Talking About Disaster: A Guide for Standard Messages
Table of Contents
Introduction and Purpose
What Is in This Guide
Using This Guide
Hazard Messages
Chemical Emergencies
Fires, Residential
Fires, Wildland
Floods and Flash Floods
Hazardous Materials Incidents
Heat (Heat Wave)
Hurricanes and Tropical Storms
Nuclear Power Plant Incidents
Thunderstorms, Severe
Winter Storms
Special Populations Messages
Talking to Children About Disasters
Preparedness Action Messages
Family Disaster Plan
Disaster Supplies Kit
Emergency Supplies for your Vehicle
First Aid Kit Contents
First Aid Kit for Pets
Stocking and Storing Food and Water
Smoke Alarms
Carbon Monoxide Alarms
Fire Extinguishers
Arc-Fault Circuit Interrupters (AFCIs)
Home Fire Sprinkler Systems
Portable Generators
Evacuation, Sheltering, and Post-Disaster Safety Messages
Evacuation, Sheltering, and Post-Disaster Safety
What to do if Evacuation is Necessary Because of a Storm
What to do When There is Flooding
“Wind Safe” Room
How to Shelter-in-Place (Chemical Incidents)
Factors for Protection from Radioactive Fallout
Food and Water Safety During/Post Disaster
Emergency Sanitation
How to Recognize and Treat Heat Emergencies
Frostbite and Hypothermia
Chemical Emergencies at Home
Learn about the chemicals that could pose a threat to you and members of your household. Contact agencies with expertise on hazardous household materials, such as the Poison Control Center, local public health department, or county or municipal office responsible for environmental protection. Get information from them about potentially dangerous household products and what to do if someone becomes poisoned with them. Ask specifically about how to treat poisoning caused by cleaners, germicides, deodorizers, detergents, drain and bowl cleaners, gases, home medications, laundry bleaches, liquid fuels, and paint removers and thinners.

Always call the Poison Control Center first (1-800-222-1222) before treating these or any other poisoning.

Why talk about home chemical emergencies?
Chemicals are a natural and important part of our environment. We use chemicals every day. They are found in our kitchens, medicine cabinets, basements, garages, and gardens. Chemicals help us keep our food fresh and our bodies clean. They help plants grow and fuel our cars. And chemicals help us to live longer, healthier lives.

When used properly, the chemicals normally found in a home pose little threat. When used improperly, in adverse conditions, or for jobs for which they were not intended, chemicals can be harmful, even deadly.

Knowing how to handle chemical products and how to react if an emergency should occur can reduce the risk of injury.

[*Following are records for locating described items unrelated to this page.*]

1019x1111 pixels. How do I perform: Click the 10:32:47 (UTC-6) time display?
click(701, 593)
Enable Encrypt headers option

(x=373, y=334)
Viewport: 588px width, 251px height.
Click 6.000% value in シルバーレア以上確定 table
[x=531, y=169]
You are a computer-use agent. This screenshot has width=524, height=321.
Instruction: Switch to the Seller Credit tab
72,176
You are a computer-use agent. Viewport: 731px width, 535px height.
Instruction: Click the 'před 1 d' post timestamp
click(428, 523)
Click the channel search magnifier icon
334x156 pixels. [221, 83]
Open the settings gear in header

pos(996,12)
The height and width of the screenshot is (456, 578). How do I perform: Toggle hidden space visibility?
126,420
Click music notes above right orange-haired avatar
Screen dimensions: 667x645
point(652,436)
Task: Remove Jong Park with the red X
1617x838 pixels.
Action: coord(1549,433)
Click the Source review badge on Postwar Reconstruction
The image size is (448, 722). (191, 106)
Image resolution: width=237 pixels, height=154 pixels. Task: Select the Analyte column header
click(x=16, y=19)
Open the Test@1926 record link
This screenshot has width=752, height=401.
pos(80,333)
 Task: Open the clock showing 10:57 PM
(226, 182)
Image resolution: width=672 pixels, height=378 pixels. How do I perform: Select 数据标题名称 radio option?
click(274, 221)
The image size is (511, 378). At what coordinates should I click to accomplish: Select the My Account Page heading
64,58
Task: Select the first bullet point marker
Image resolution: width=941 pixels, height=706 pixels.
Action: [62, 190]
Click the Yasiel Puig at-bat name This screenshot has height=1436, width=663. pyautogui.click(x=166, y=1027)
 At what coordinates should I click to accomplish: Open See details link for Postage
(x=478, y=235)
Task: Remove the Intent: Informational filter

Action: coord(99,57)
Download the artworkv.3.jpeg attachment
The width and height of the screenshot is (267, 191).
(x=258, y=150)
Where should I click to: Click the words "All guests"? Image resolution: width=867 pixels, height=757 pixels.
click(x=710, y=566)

What is a home chemical emergency?
A home chemical emergency is a dangerous situation that arises when chemicals are spilled, accidentally released, or used improperly. Some chemicals that are safe, and even helpful in small amounts, can be harmful in larger quantities or under certain conditions. Most chemical accidents occur in our own homes and can be prevented.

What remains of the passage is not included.